Requirement
Your reply should consist of the entries, copied exactly and stripped of images.

Records to process
•••••
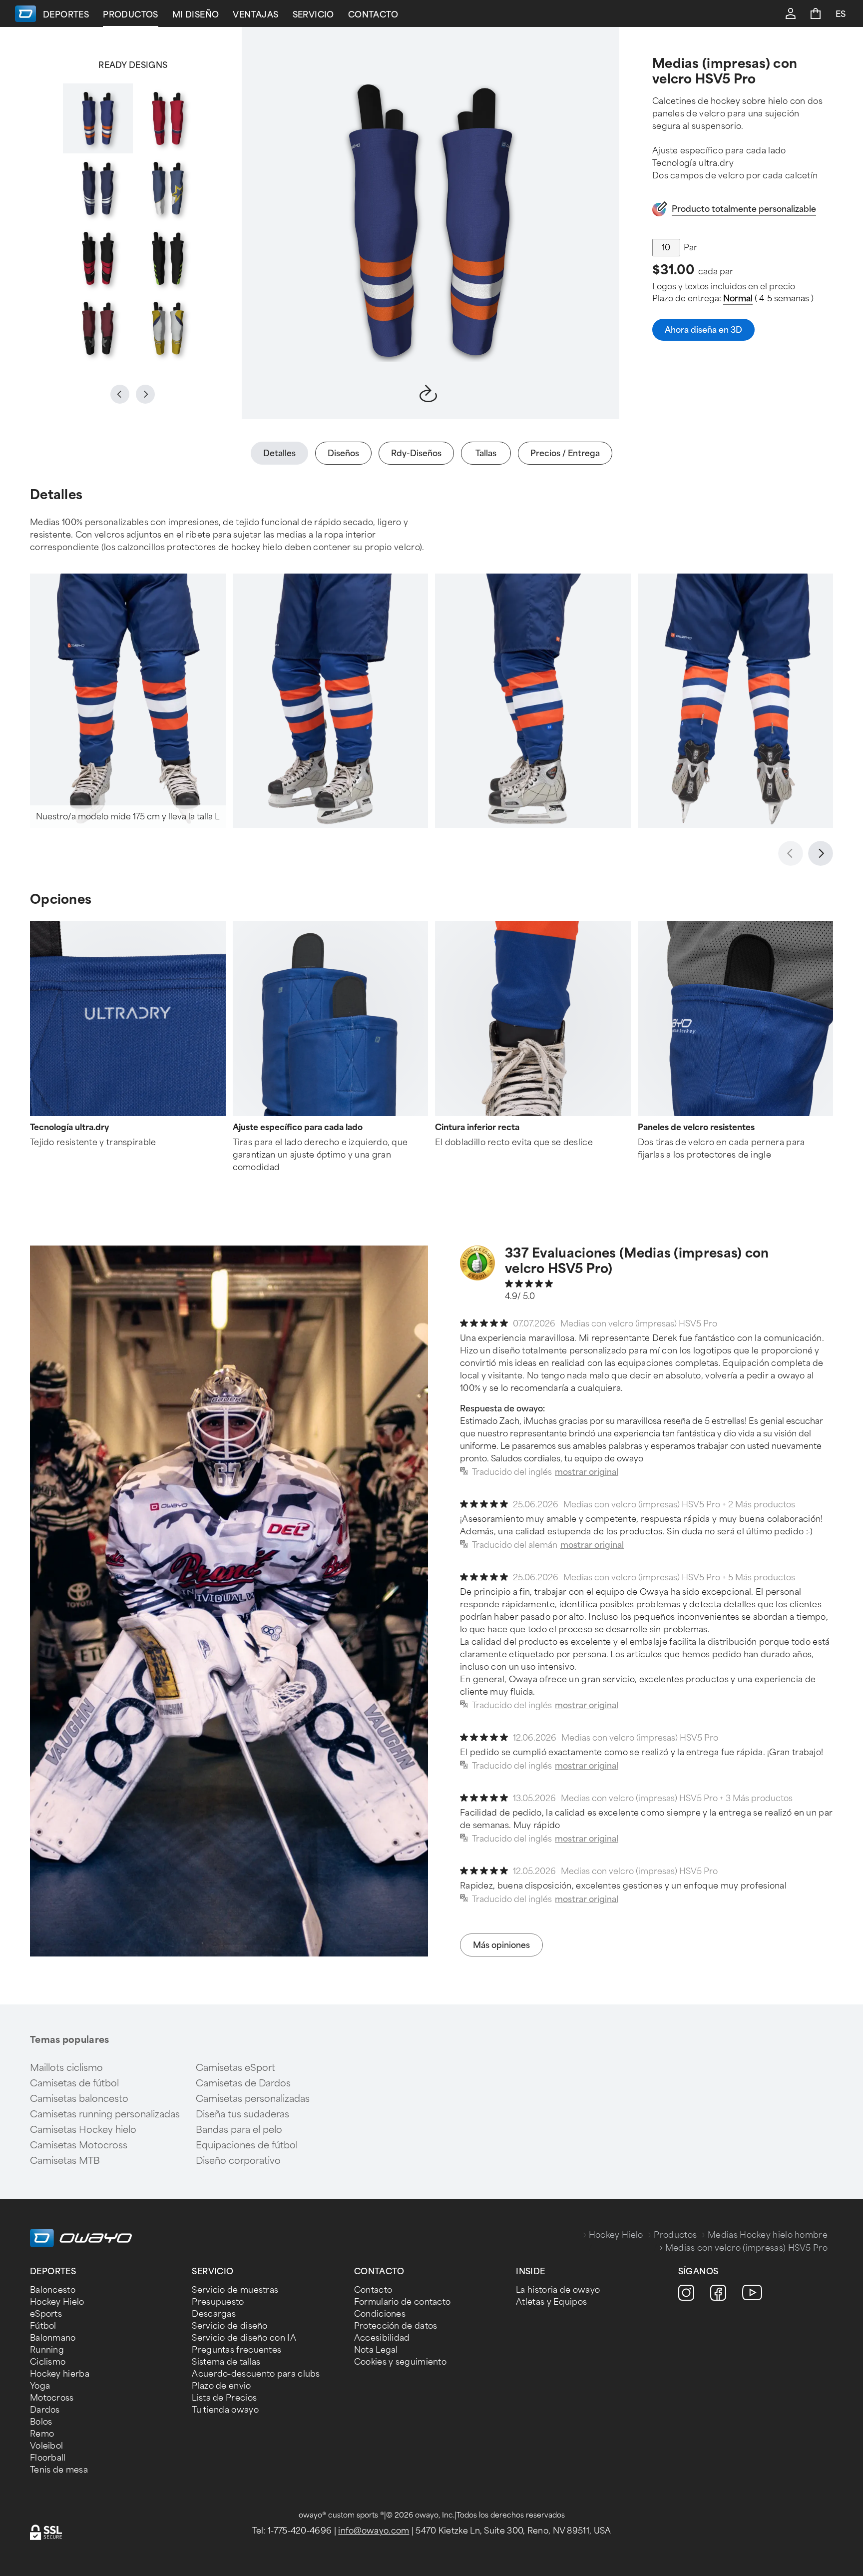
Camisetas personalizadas (253, 2098)
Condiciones (380, 2314)
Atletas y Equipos (551, 2302)
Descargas (214, 2314)
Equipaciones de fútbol (247, 2145)
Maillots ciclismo (66, 2067)
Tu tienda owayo (225, 2410)
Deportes (66, 14)
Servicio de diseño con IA (244, 2338)
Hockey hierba (59, 2374)
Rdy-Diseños (416, 453)
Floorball (48, 2458)
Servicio (313, 14)
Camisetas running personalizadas (105, 2114)
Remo (42, 2434)
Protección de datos (395, 2326)
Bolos (41, 2422)
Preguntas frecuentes (236, 2350)
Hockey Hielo (616, 2235)
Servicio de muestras (235, 2290)
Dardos (45, 2410)
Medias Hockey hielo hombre (768, 2235)
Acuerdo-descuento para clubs (256, 2374)
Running (47, 2350)
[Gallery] (133, 223)
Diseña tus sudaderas (242, 2114)
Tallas (485, 453)
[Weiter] (820, 853)
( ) (768, 298)
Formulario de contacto (402, 2302)
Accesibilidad (382, 2338)
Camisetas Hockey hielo (83, 2129)
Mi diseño (195, 14)
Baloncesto (52, 2290)
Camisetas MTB (65, 2160)
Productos (130, 14)
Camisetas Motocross (78, 2145)
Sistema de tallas (226, 2362)
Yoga (40, 2386)
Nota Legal (376, 2350)
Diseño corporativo (238, 2160)
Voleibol (46, 2446)
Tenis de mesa (59, 2470)
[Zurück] (790, 853)
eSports (46, 2314)
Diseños (343, 453)
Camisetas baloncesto (79, 2098)
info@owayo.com (373, 2531)
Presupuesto (218, 2302)
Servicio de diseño (229, 2326)
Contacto (373, 14)
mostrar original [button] (586, 1472)
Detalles (279, 453)
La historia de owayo (558, 2290)
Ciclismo (47, 2362)
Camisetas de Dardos (243, 2083)
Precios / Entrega (565, 453)
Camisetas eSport (235, 2067)
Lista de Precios (224, 2398)
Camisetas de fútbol (74, 2083)
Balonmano (53, 2338)
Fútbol (43, 2326)
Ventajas (255, 14)
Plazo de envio (221, 2386)
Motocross (52, 2398)
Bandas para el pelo (239, 2129)
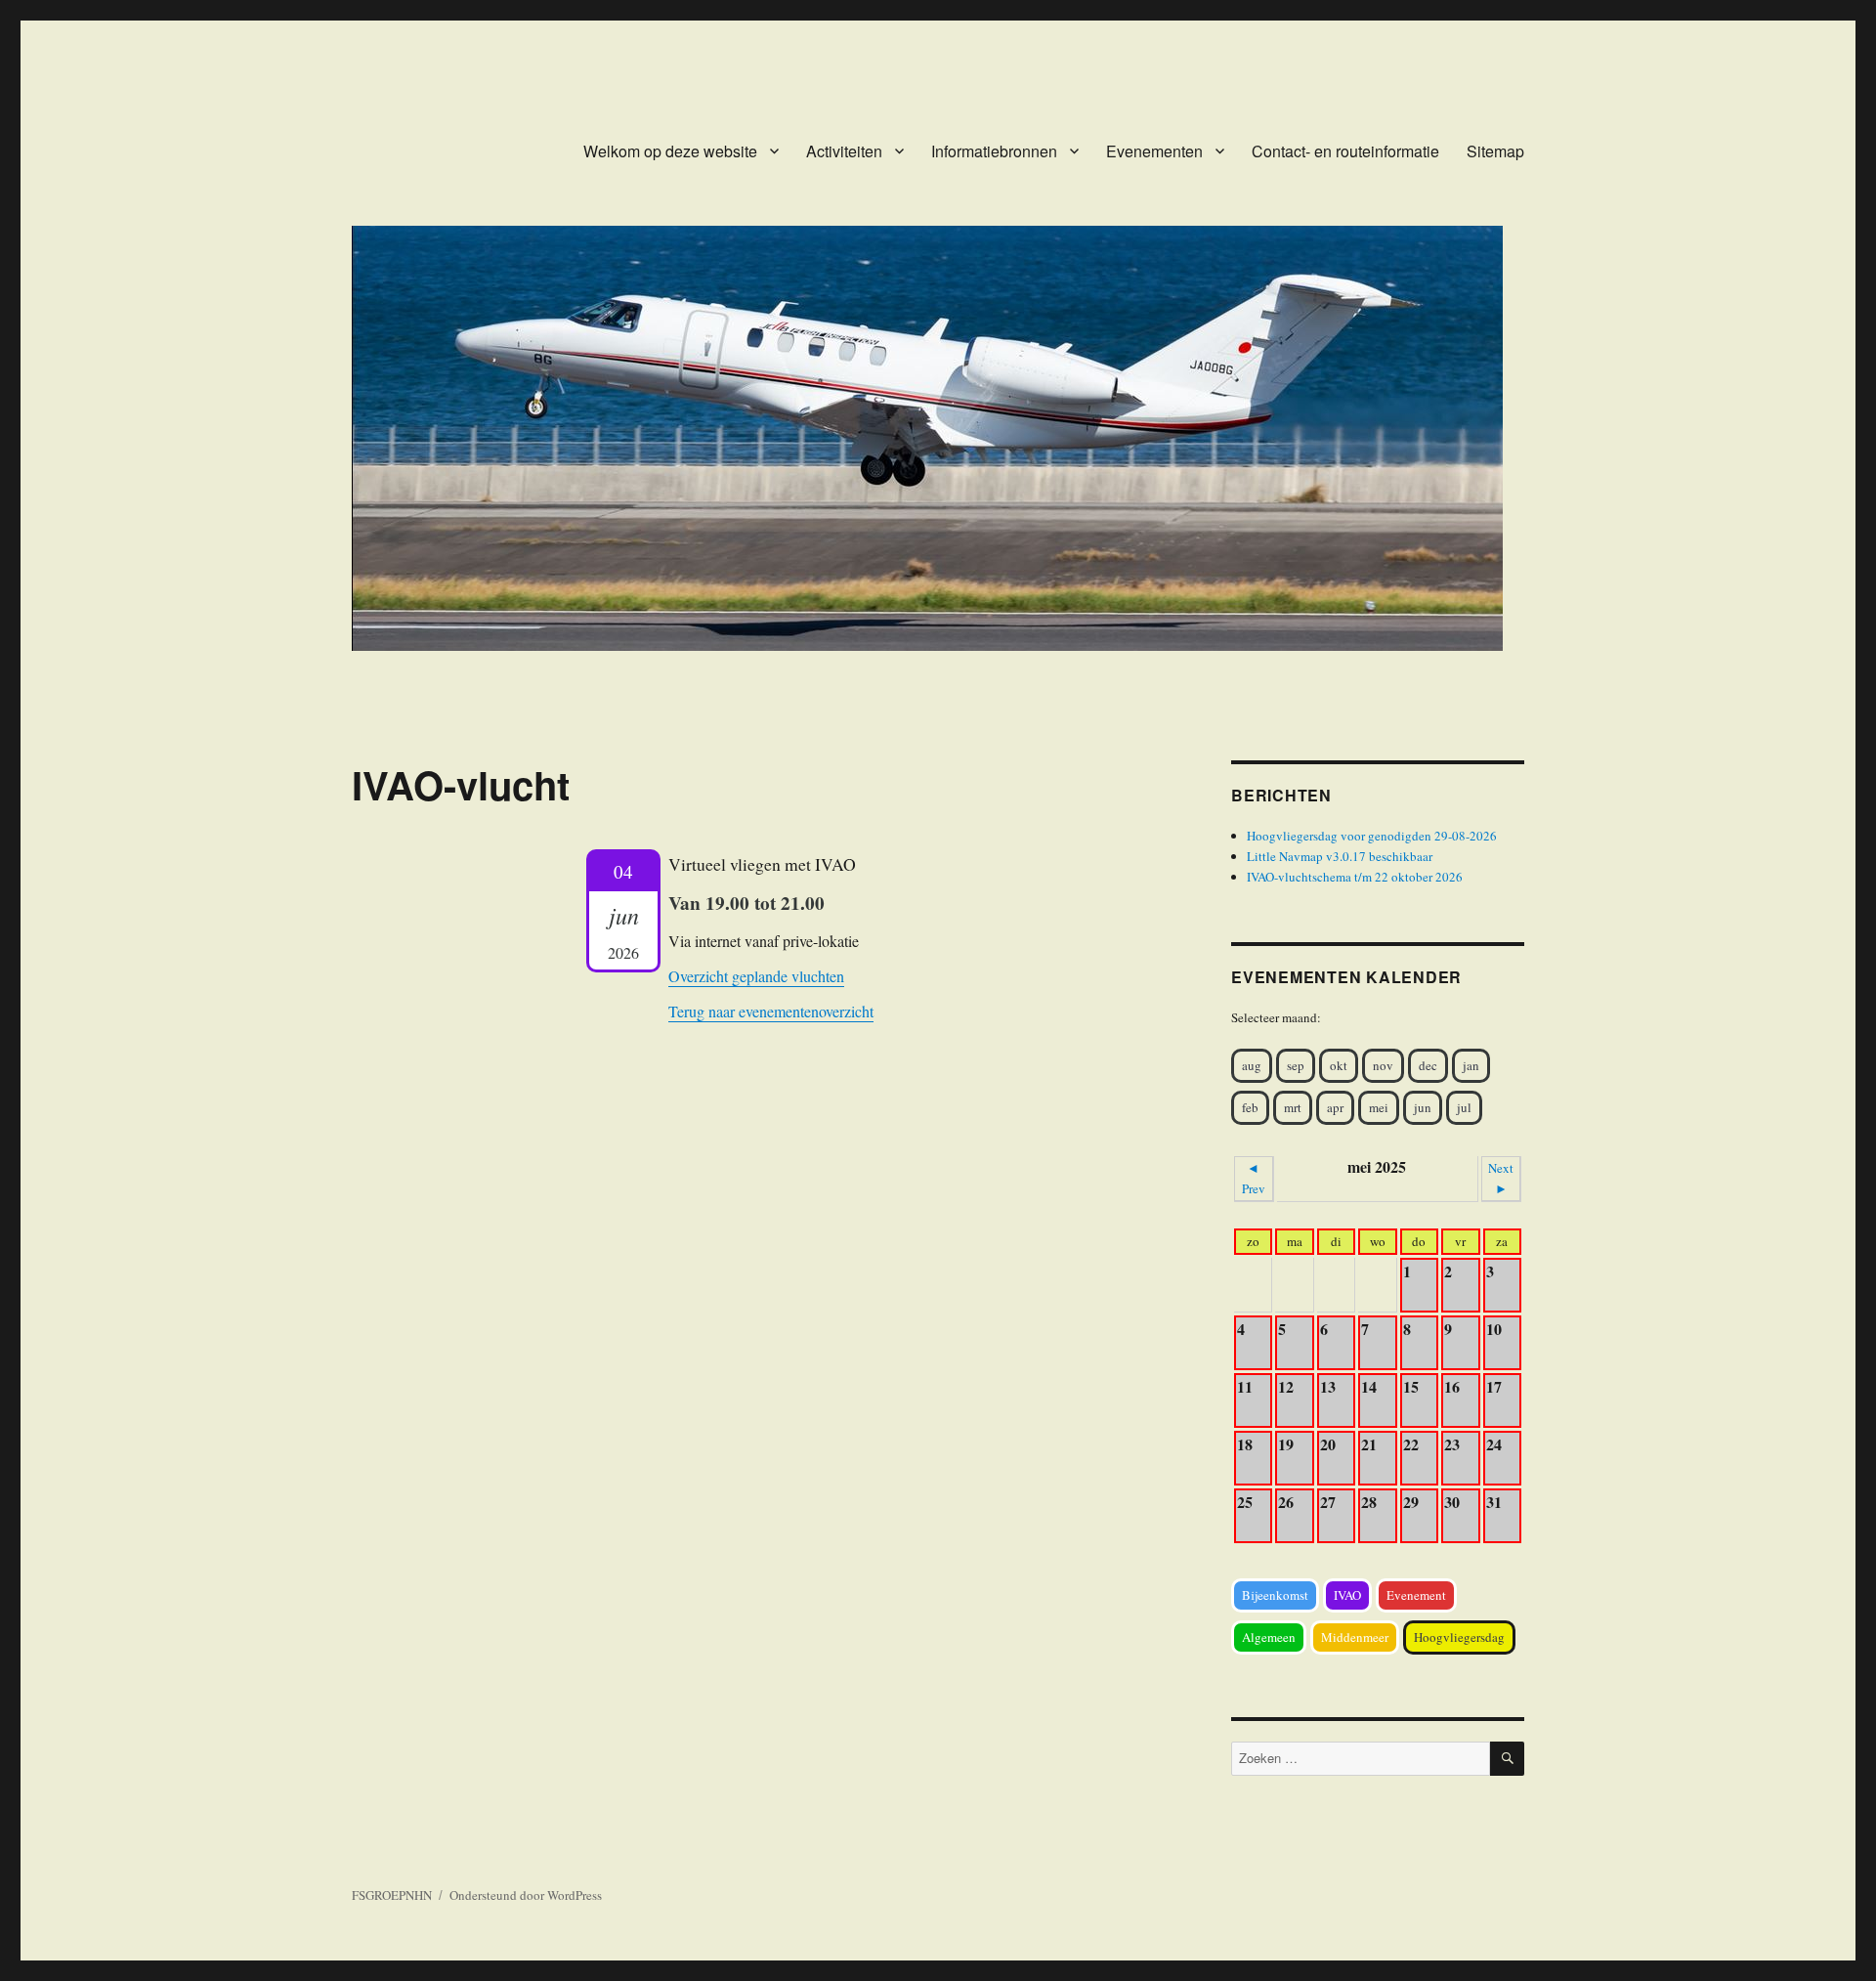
•••••
Result of the exercise
Camisetas personalizadas (253, 2098)
Condiciones (380, 2314)
Atletas y Equipos (551, 2302)
Descargas (214, 2314)
Equipaciones de fútbol (247, 2145)
Maillots ciclismo (66, 2067)
Tu tienda owayo (225, 2410)
Deportes (66, 14)
Servicio de diseño con IA (244, 2338)
Hockey hierba (59, 2374)
Rdy-Diseños (416, 453)
Floorball (48, 2458)
Servicio (313, 14)
Camisetas running personalizadas (105, 2114)
Remo (42, 2434)
Protección de datos (395, 2326)
Bolos (41, 2422)
Preguntas frecuentes (236, 2350)
Hockey Hielo (616, 2235)
Servicio de muestras (235, 2290)
Dardos (45, 2410)
Medias Hockey hielo hombre (768, 2235)
Acuerdo-descuento para clubs (256, 2374)
Running (47, 2350)
[Gallery] (133, 223)
Diseña tus sudaderas (242, 2114)
Tallas (485, 453)
[Weiter] (820, 853)
( ) (768, 298)
Formulario de contacto (402, 2302)
Accesibilidad (382, 2338)
Camisetas Hockey hielo (83, 2129)
Mi diseño (195, 14)
Baloncesto (52, 2290)
Camisetas MTB (65, 2160)
Productos (130, 14)
Camisetas Motocross (78, 2145)
Sistema de tallas (226, 2362)
Yoga (40, 2386)
Nota Legal (376, 2350)
Diseño corporativo (238, 2160)
Voleibol (46, 2446)
Tenis de mesa (59, 2470)
[Zurück] (790, 853)
eSports (46, 2314)
Diseños (343, 453)
Camisetas baloncesto (79, 2098)
info@owayo.com (373, 2531)
Presupuesto (218, 2302)
Servicio de diseño (229, 2326)
Contacto (373, 14)
mostrar original [button] (586, 1472)
Detalles (279, 453)
La historia de owayo (558, 2290)
Ciclismo (47, 2362)
Camisetas de Dardos (243, 2083)
Precios / Entrega (565, 453)
Camisetas eSport (235, 2067)
Lista de Precios (224, 2398)
Camisetas de fútbol (74, 2083)
Balonmano (53, 2338)
Fútbol (43, 2326)
Ventajas (255, 14)
Plazo de envio (221, 2386)
Motocross (52, 2398)
Bandas para el pelo (239, 2129)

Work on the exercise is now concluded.